What's the difference between this and the "Can I Run This LLM" calculator?

This tool shows ALL possible configurations in a sortable table for quick comparison. "Can I Run This LLM" shows VRAM usage for a single configuration you select, with a visual breakdown bar. Use this for quick comparisons across many options, use that when you've narrowed down to a specific setup.

How accurate are these VRAM estimates?

Estimates are within 5-10% of actual usage for most configurations. Real-world usage may vary slightly due to inference engine optimizations (llama.cpp, Ollama, vLLM, etc.), specific model implementations, and system-specific factors like driver versions.
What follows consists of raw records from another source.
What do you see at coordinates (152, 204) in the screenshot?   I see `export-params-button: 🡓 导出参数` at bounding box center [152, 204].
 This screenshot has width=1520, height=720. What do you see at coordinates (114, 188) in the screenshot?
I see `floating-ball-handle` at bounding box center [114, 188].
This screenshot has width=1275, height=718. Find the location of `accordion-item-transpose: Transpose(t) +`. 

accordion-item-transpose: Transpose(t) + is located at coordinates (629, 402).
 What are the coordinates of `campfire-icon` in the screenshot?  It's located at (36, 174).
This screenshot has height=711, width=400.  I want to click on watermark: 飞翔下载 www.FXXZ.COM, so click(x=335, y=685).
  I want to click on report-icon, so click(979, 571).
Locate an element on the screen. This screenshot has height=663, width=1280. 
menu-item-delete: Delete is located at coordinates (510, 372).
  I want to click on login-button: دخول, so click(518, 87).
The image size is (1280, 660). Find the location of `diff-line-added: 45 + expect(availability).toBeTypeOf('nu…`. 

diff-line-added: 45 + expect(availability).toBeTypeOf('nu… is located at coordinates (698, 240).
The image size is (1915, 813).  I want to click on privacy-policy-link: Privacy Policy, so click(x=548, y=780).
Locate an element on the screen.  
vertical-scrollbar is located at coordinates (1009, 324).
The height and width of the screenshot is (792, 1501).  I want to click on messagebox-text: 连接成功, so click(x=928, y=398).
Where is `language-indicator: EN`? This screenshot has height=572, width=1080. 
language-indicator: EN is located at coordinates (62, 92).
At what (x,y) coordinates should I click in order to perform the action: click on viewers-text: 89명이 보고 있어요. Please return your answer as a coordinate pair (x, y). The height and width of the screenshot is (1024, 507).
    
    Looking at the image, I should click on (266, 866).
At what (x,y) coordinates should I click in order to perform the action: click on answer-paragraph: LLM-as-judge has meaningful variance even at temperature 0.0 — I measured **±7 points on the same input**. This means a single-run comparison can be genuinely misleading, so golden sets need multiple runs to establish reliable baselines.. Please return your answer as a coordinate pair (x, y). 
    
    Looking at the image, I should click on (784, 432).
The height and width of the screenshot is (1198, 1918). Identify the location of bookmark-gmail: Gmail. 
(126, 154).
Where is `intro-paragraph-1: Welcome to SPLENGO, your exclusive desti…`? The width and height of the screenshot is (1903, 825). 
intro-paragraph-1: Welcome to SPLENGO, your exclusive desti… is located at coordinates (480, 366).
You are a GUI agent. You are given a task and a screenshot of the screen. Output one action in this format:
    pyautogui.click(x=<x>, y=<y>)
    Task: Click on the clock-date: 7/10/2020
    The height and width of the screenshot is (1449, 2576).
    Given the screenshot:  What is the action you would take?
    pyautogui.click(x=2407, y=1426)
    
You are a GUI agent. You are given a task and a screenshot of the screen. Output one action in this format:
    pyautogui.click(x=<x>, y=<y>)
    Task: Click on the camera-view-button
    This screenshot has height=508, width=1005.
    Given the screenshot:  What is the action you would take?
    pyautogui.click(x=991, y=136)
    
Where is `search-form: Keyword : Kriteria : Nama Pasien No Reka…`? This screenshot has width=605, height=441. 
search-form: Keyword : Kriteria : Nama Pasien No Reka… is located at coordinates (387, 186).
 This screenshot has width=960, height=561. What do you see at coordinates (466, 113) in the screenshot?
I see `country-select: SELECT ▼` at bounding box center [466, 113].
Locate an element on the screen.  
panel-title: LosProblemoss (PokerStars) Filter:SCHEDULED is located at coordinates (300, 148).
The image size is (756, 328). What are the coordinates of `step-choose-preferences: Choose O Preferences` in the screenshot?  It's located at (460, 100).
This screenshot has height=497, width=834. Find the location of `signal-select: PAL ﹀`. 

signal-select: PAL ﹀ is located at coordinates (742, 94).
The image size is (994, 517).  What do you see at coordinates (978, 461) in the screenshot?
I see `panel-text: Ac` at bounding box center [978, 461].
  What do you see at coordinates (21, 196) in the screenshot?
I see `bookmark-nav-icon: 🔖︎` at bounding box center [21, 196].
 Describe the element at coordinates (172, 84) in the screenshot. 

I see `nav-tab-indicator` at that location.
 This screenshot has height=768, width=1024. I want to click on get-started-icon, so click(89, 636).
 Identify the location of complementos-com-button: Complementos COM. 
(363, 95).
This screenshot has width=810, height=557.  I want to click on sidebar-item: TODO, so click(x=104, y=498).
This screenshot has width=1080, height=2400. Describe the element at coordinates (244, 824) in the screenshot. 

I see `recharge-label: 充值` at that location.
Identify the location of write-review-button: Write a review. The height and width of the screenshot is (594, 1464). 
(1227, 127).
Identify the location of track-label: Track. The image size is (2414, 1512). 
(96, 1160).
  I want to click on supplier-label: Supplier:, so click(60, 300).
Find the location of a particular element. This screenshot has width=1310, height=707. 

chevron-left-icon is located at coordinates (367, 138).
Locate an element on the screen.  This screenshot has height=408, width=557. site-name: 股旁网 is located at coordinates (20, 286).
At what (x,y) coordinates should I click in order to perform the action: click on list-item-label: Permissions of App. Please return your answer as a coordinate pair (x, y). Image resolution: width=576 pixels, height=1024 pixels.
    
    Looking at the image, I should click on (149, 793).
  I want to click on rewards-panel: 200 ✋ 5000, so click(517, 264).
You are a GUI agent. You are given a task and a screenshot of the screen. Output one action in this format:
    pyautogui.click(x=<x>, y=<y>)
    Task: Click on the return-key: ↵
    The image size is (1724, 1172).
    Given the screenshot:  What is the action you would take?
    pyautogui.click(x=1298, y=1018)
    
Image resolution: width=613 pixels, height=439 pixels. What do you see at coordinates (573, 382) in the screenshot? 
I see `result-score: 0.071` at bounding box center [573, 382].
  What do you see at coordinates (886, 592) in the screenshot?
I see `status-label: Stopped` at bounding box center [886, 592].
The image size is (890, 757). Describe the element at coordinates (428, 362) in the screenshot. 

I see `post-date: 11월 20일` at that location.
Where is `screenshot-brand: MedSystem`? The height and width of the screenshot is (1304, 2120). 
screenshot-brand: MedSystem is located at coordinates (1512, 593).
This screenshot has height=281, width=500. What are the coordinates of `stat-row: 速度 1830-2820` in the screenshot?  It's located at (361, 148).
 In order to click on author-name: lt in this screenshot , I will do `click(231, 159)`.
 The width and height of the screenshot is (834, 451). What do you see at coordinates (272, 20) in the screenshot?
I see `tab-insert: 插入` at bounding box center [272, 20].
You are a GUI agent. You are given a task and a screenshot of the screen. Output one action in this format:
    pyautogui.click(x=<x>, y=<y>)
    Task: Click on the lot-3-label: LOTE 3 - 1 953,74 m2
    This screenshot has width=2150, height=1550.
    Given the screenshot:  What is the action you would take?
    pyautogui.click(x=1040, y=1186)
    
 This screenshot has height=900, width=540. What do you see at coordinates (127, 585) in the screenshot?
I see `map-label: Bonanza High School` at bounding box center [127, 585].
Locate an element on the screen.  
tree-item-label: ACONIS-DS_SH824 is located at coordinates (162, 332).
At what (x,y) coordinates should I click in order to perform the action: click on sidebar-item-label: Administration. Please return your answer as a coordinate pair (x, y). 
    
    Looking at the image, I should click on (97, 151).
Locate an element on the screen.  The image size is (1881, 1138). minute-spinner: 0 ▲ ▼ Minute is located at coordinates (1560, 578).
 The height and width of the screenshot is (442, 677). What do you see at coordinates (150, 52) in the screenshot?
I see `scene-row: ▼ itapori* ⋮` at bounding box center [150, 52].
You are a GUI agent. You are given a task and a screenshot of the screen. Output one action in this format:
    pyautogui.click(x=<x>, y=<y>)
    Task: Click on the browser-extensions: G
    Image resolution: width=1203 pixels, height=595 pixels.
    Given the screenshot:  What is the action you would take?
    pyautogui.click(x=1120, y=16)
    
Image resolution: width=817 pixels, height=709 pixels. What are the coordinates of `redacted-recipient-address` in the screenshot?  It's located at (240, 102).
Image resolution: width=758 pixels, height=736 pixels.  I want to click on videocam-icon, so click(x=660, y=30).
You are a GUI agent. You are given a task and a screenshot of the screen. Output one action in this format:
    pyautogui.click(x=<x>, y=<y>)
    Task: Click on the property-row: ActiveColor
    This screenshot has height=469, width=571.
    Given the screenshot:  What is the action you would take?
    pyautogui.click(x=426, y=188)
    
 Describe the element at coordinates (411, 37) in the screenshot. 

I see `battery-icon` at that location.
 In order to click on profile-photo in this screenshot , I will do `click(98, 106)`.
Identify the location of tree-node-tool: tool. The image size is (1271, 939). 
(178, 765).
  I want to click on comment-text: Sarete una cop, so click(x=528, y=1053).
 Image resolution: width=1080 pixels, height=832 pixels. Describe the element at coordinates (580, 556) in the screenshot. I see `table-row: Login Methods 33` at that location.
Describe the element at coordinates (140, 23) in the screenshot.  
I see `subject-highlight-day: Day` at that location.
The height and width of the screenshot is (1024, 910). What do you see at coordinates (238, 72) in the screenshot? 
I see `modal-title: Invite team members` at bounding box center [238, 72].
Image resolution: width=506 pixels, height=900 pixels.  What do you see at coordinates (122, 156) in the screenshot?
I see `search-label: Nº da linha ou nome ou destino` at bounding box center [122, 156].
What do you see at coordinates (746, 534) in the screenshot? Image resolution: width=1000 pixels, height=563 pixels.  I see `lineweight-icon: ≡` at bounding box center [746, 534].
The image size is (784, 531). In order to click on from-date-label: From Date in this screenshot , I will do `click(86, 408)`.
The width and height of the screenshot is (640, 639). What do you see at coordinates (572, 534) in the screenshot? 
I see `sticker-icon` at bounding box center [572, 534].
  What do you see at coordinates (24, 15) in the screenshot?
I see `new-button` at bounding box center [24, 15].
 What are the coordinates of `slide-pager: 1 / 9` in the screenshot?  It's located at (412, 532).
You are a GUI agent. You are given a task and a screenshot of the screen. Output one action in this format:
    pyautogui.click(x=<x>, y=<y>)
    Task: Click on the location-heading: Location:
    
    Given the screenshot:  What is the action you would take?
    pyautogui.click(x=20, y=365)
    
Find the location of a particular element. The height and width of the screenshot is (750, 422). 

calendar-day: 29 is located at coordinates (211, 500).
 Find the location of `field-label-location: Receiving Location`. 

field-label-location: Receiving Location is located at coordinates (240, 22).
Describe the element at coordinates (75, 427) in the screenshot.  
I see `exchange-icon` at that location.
What does "Tight Fit" status mean?

The model will technically fit and run, but VRAM usage exceeds 85% with less than 30GB free. This leaves minimal headroom for context growth, memory fragmentation, or other processes. You may experience out-of-memory errors with longer conversations. Consider reducing context length or using lower quantization.

How is tokens per second (TPS) calculated?

TPS is estimated using: (GPU Memory Bandwidth × Efficiency Factor) / (Bytes per Token). We use an 85% efficiency factor by default, which accounts for memory access patterns and overhead. Actual speeds depend on prompt length, batch size, and software optimizations.

Why do 70B MoE models need so much VRAM?

MoE (Mixture of Experts) models like Mixtral 8x7B or DeepSeek-V3 activate only a fraction of parameters per token for faster inference, but ALL expert weights must be loaded in VRAM. The "total parameters" determine VRAM requirements, while "active parameters" determine generation speed. This is why DeepSeek-V3 (671B total, 37B active) is fast but needs massive VRAM.